IndexStyle is highlighted as juliaBaseTypeArray while I think it should be juliaFunctionName.

carlobaldassi commented 3 years ago

These should be fixed by #231 (they will actually all be highlighted as JuliaFunctionCall).

mroavi commented 3 years ago

This line shows up in my highlights:

image (I also tried the typo version JuliaFuncionCall that you wrote above, but got the same results)

and here is how the examples above appear highlighted:

image image

So this is why I don't think it is fixed. Could it be that I'm doing something wrong?

mroavi commented 3 years ago

By the way, the piece of code I showed above is not a function call but rather a function definition (one with shorter syntax than the one that uses the function keyword, but they are equivalent)
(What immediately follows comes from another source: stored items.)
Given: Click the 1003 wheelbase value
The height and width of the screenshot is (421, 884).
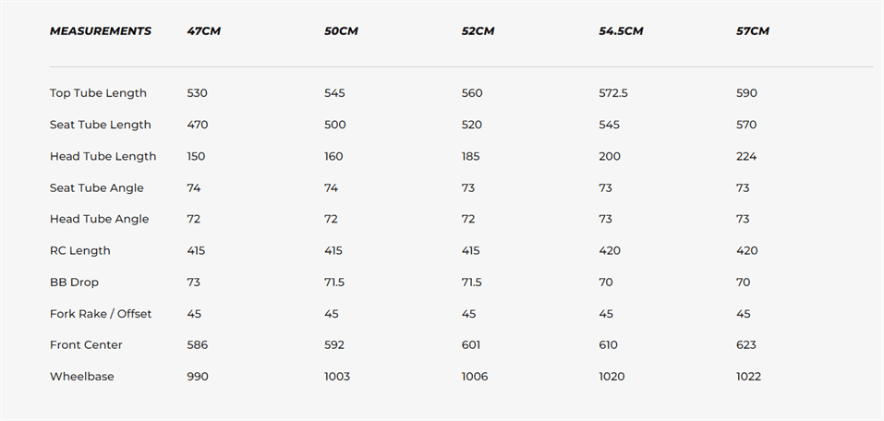Looking at the screenshot, I should (x=337, y=376).
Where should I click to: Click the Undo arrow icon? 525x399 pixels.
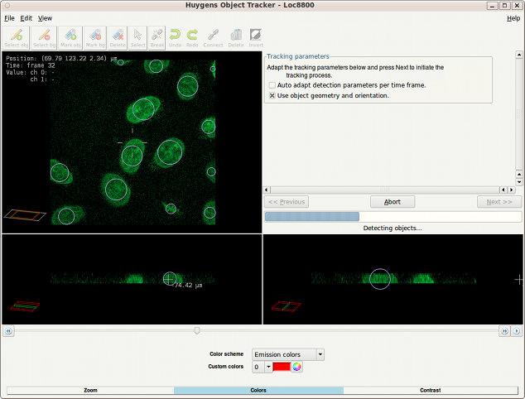[x=175, y=37]
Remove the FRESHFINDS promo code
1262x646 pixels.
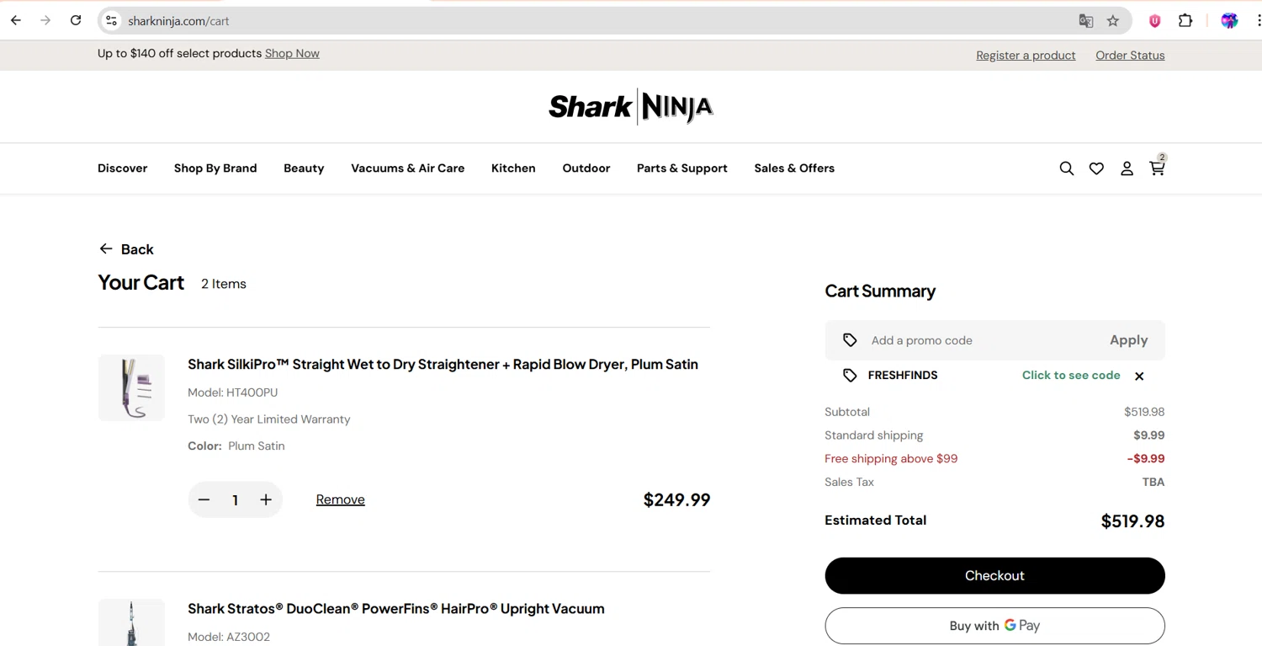1139,376
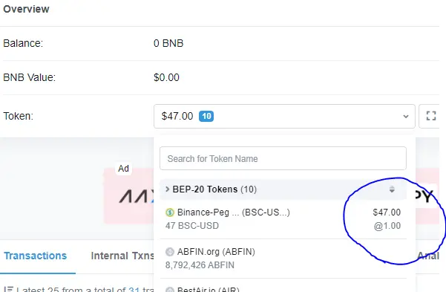Image resolution: width=446 pixels, height=292 pixels.
Task: Open the Internal Txns tab
Action: click(x=122, y=256)
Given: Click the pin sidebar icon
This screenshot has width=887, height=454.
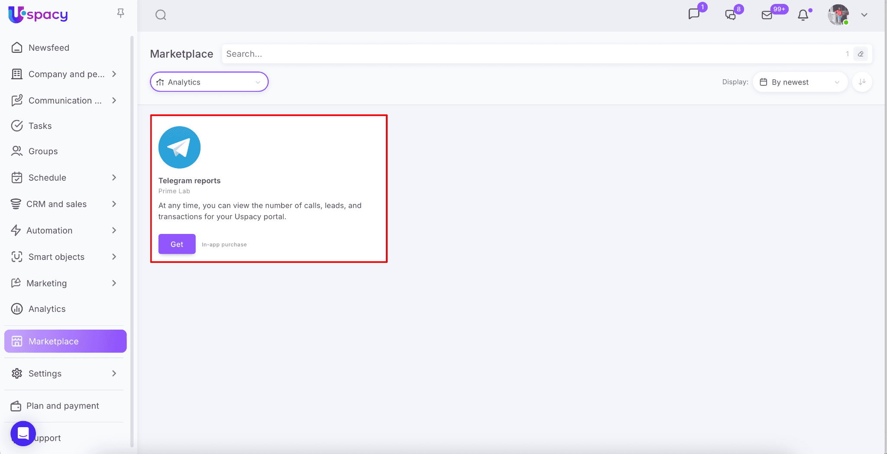Looking at the screenshot, I should (120, 13).
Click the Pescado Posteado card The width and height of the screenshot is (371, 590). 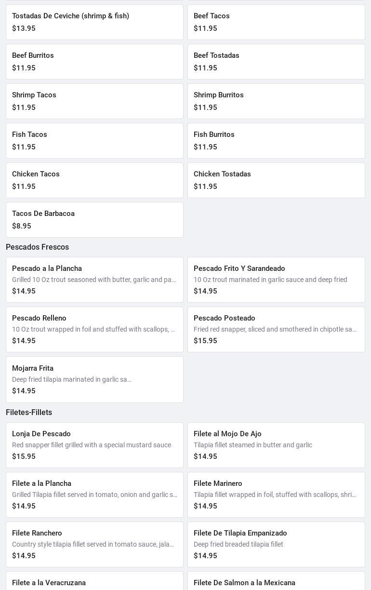[276, 329]
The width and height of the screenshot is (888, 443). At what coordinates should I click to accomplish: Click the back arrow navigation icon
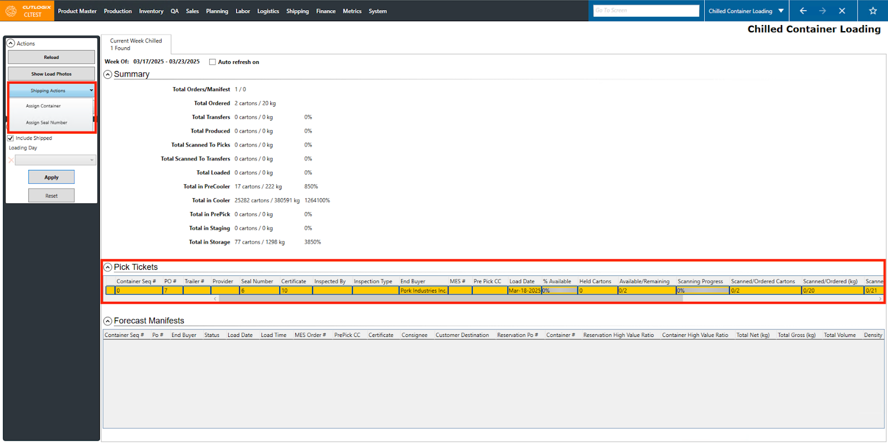pos(803,11)
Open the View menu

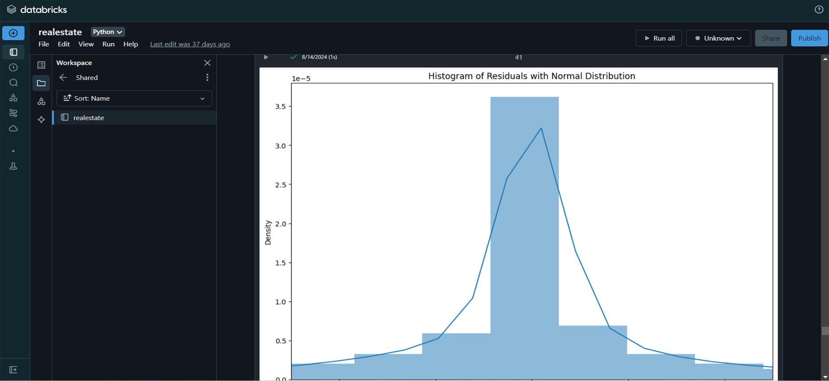(86, 44)

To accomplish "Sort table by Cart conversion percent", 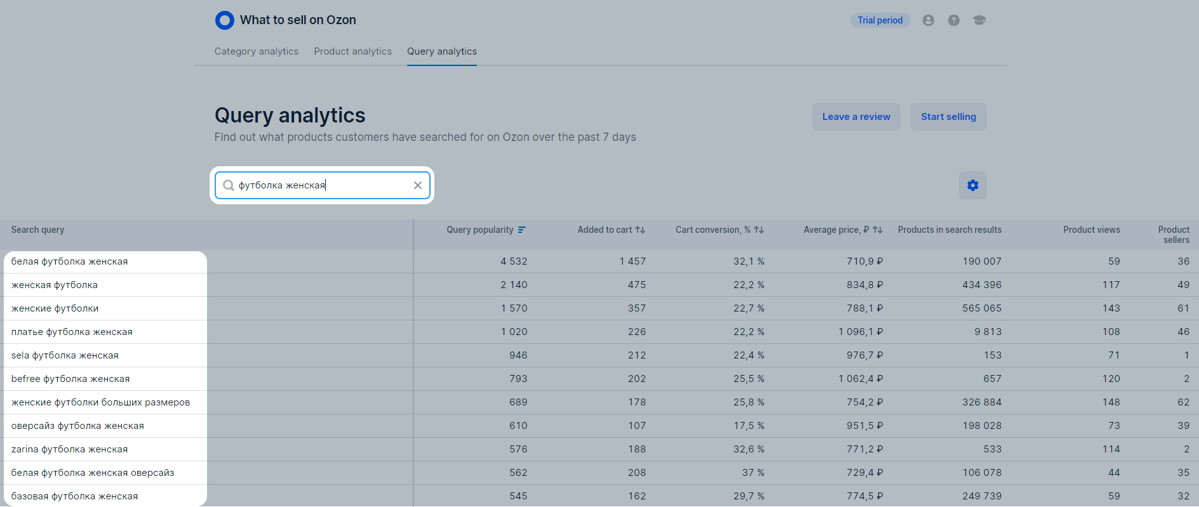I will [759, 230].
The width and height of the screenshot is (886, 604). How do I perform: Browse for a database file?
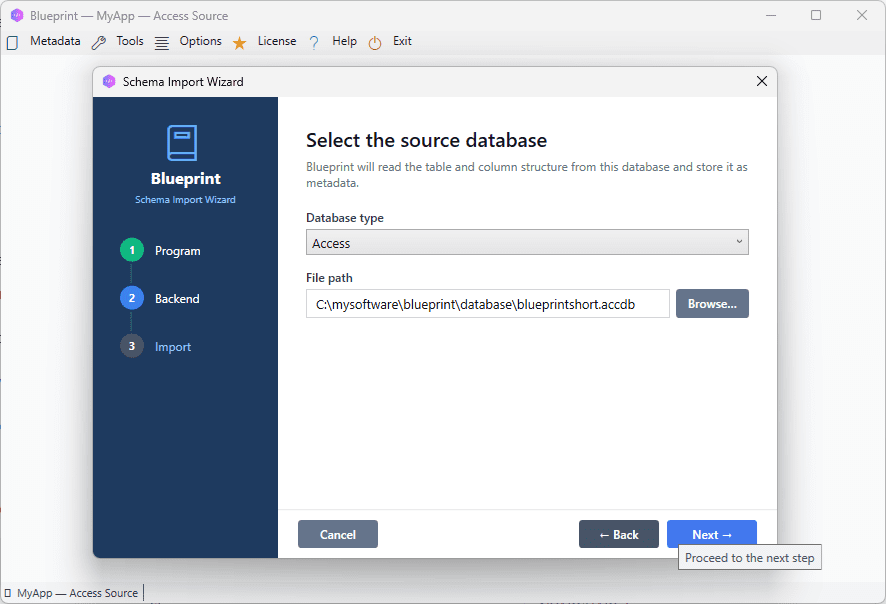(x=712, y=303)
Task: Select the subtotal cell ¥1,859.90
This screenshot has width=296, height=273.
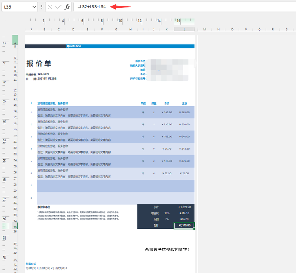Action: (x=184, y=207)
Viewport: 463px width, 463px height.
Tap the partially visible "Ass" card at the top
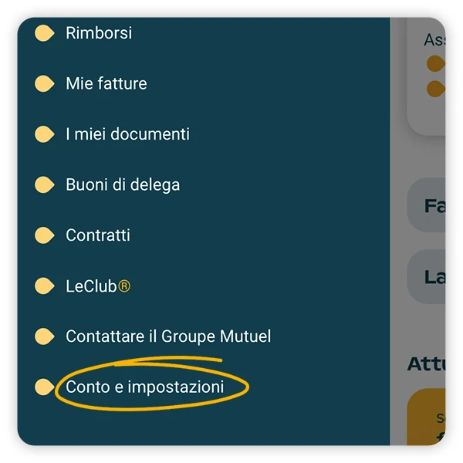tap(427, 77)
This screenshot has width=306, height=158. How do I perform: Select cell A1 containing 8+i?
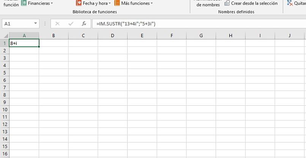click(24, 43)
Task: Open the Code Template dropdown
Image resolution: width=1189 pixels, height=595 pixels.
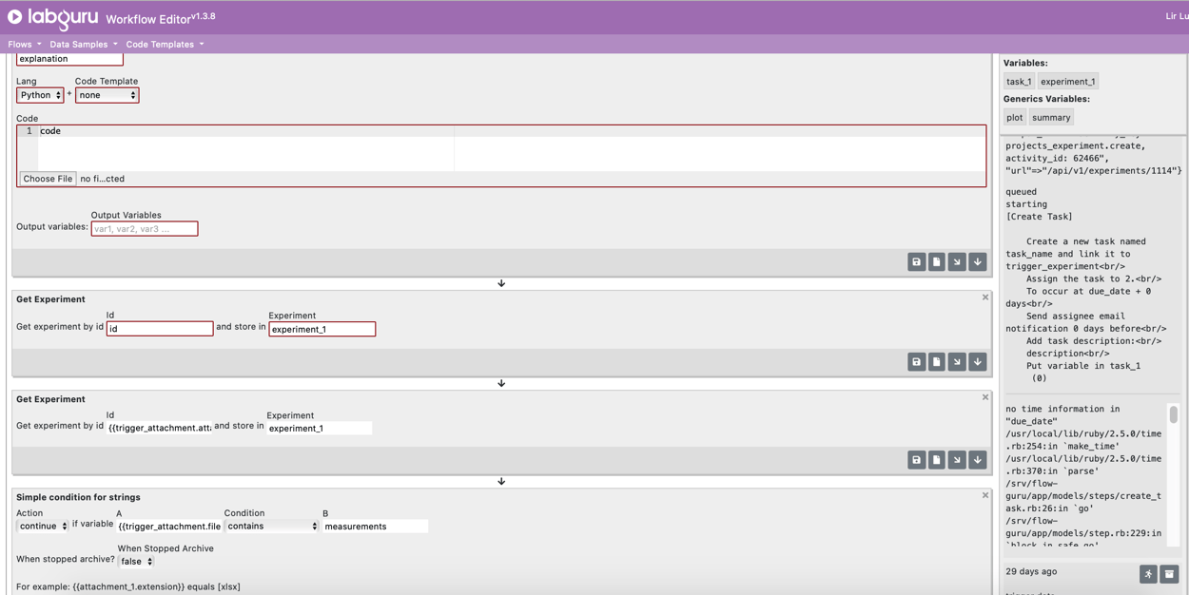Action: coord(107,94)
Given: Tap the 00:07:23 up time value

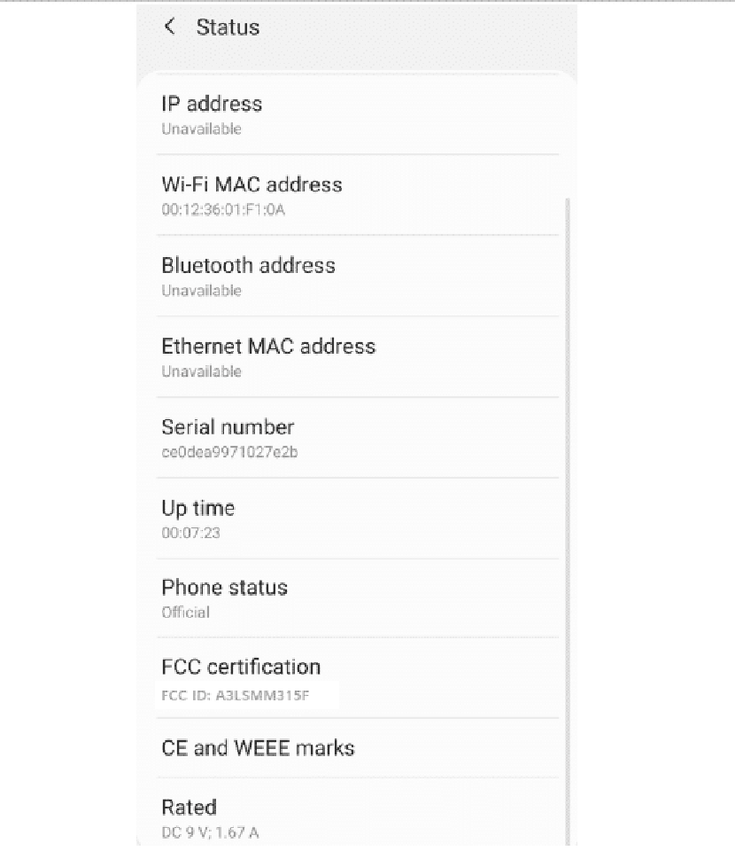Looking at the screenshot, I should (x=190, y=533).
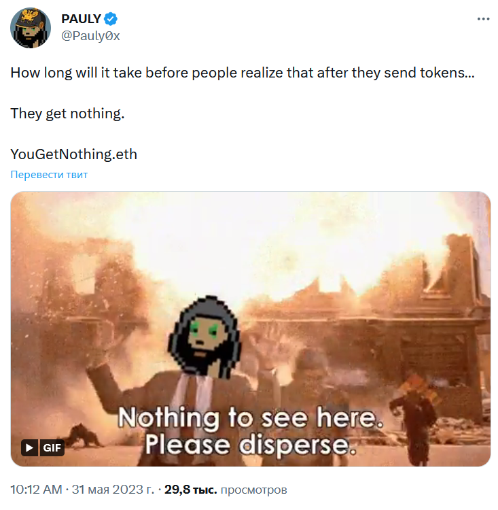Screen dimensions: 498x510
Task: Open the @Pauly0x handle link
Action: tap(90, 36)
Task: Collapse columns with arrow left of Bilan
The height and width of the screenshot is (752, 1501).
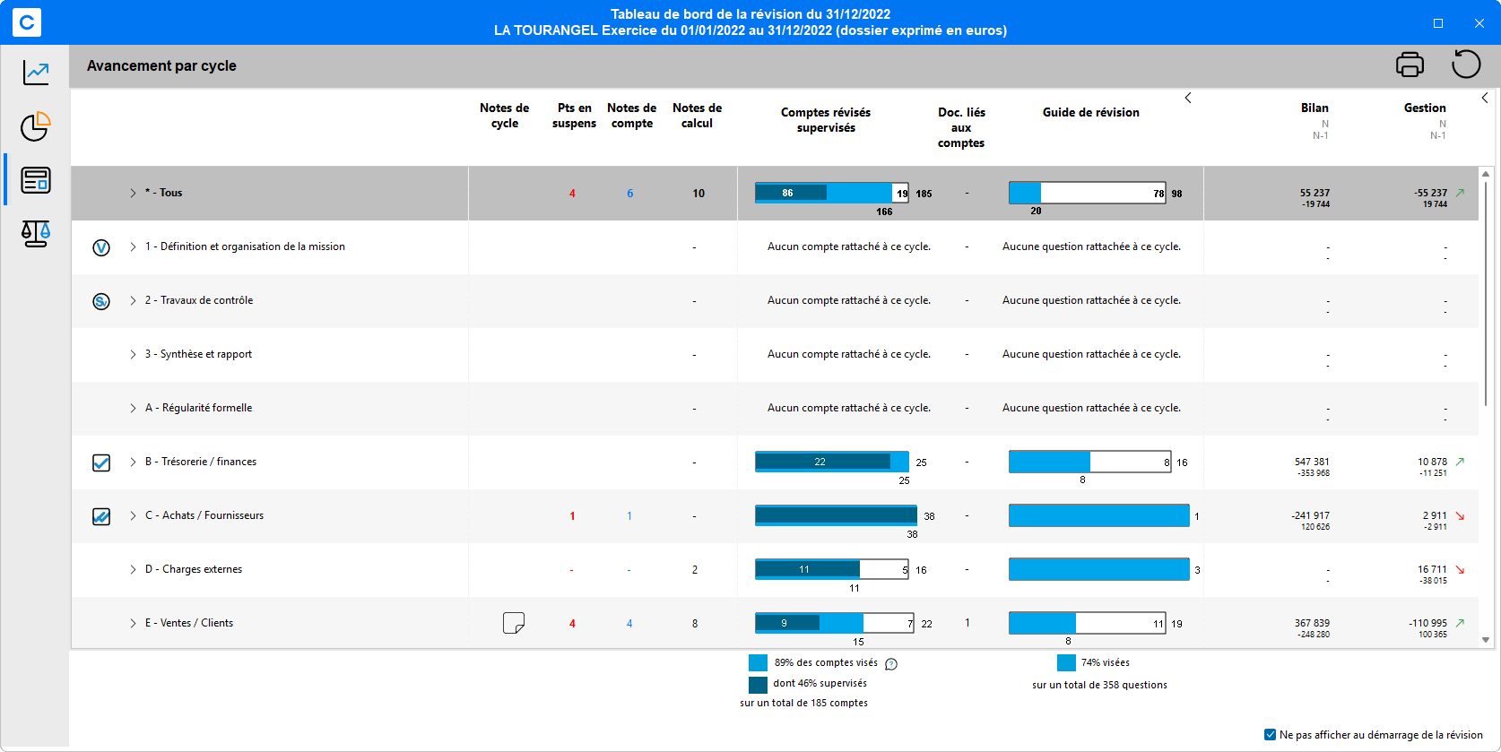Action: (x=1188, y=98)
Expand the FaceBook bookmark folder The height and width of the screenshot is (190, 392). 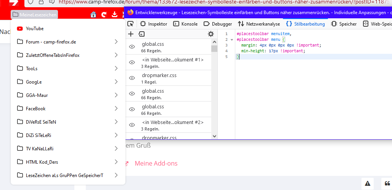click(116, 109)
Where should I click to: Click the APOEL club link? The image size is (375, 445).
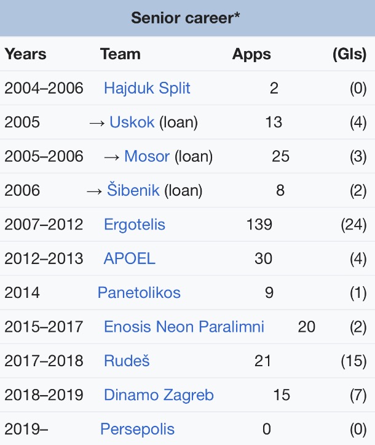click(129, 259)
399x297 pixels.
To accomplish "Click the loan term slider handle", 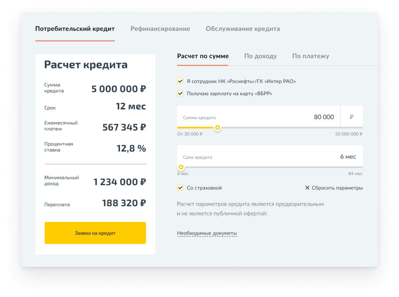I will click(x=181, y=167).
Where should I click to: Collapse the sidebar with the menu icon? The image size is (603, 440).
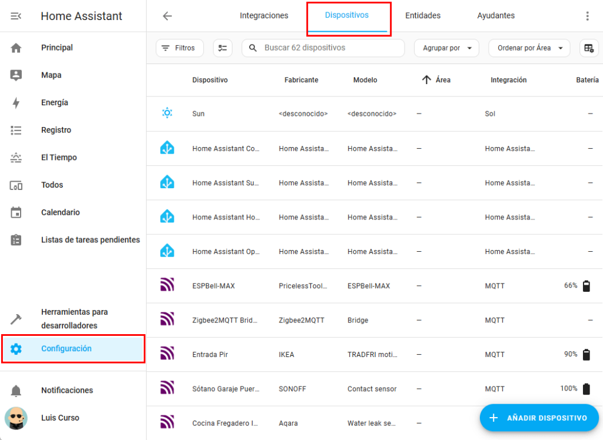[x=16, y=16]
carlobaldassi commented 3 years ago

Yes, but it will be fixed if/when #231 is merged. As for detecting function definitions performed with assignments, I think it's basically impossible to do in any reasonable way with vim, because the = sign that determines the interpretation comes an arbitrary number of tokens after the function name, and thus the highlighting would need to go backwards (whereas vim highlighting proceeds in the forward direction only, with some very, very limited and expensive looking-back capabilities).

mroavi commented 3 years ago

Ohh I see. Thanks for the clarification!

mroavi commented 3 years ago

Sorry to bother you again but the problem doesn't seem to be fixed with the new updates:

image

The left product is a function name definition and should be highlighted with juliaFunctionName. The product in the right is a function call and it is correctly highlighted with juliaFunctionCall

mroavi commented 3 years ago

These two function definitions are equivalent, and hence should have the same color highlighting:

image

image

carlobaldassi commented 3 years ago

As for detecting function definitions performed with assignments, I think it's basically impossible to do in any reasonable way with vim, because the = sign that determines the interpretation comes an arbitrary number of tokens after the function name, and thus the highlighting would need to go backwards (whereas vim highlighting proceeds in the forward direction only, with some very, very limited and expensive looking-back capabilities).

mroavi commented 3 years ago

Ohh right. Sorry I missed that. Completely forgot about it. Hmm I wonder how VS Code or Atom do it.

mroavi commented 3 years ago

Would it be helpful if I ask one of the maintainers?

carlobaldassi commented 3 years ago

I think that they have a running julia session and leverage Julia itself for determining the syntactic role of each token. This is not how syntax highlighting (currently) works in vim.

pfitzseb commented 3 years ago

No, VSCode's syntax highlighting is regex based as well. We're matching short-form function definitions with this, which works ok in many cases (but can also very easily break, see e.g. https://github.com/JuliaEditorSupport/atom-language-julia/issues/240). AFAICT vim's regex engine supports both positive and negative lookaheads, so a similar implementation should be possible here as well.

carlobaldassi commented 3 years ago

Ah I see, thanks for correcting me. Anyway, the problem with that regex is the arguments part \\(.*\\) which is what can so easily break. To do it right (in vim) one has to use a syntax region, opened by something like "identifier(" and ended by ") =", but the opening matches both a function call and a function def, and there is no way to discriminate based on the ending part. And I can't think of any work around to obtain that effect.